(Items from a dataset)
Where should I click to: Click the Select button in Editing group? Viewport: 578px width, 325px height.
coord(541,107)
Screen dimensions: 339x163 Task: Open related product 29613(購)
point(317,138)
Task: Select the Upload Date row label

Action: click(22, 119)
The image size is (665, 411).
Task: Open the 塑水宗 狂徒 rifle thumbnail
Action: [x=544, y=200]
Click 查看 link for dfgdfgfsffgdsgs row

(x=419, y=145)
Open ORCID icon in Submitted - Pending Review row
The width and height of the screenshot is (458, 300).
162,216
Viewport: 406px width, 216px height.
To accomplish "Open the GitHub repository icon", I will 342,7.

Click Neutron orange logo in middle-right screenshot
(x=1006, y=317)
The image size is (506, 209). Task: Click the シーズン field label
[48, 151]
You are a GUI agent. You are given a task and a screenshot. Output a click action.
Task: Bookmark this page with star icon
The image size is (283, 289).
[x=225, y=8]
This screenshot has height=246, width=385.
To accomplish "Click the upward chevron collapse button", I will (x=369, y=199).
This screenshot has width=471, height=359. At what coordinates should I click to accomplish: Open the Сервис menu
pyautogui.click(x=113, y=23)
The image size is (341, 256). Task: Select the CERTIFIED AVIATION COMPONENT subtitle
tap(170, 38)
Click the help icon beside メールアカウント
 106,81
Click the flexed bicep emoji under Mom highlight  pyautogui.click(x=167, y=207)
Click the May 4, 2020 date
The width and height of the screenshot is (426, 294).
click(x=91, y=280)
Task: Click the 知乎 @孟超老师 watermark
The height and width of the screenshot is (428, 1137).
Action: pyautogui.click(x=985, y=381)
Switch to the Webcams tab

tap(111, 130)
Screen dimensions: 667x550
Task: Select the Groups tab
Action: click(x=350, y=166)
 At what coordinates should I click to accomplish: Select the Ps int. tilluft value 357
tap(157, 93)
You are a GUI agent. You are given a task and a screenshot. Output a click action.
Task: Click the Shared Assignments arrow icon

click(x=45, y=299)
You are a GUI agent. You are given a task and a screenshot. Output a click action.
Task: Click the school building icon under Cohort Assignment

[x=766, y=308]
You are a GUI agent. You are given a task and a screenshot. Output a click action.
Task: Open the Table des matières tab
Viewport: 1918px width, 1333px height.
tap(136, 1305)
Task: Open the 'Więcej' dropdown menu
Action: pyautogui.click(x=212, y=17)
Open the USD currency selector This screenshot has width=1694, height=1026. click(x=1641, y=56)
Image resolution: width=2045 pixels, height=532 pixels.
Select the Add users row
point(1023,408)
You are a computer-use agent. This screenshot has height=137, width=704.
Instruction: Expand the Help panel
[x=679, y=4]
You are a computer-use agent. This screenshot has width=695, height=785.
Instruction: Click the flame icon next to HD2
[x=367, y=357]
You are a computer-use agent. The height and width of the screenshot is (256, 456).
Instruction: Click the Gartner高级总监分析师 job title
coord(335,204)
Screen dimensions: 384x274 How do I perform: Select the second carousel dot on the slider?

→ **Exercise directions**:
Rewrite the lines from the one containing "has width=695, height=785." through the end of the lines, requests included. Multiply each click coordinate in the answers by 1.25 and round it to a whole number with halves rounded up; leave every other number unchanged.

→ **Output below**:
You are a computer-use agent. This screenshot has width=695, height=785.
Instruction: Click the flame icon next to HD2
[x=459, y=446]
You are a computer-use agent. The height and width of the screenshot is (256, 456).
Instruction: Click the Gartner高级总监分析师 job title
coord(419,255)
Screen dimensions: 384x274 How do I perform: Select the second carousel dot on the slider?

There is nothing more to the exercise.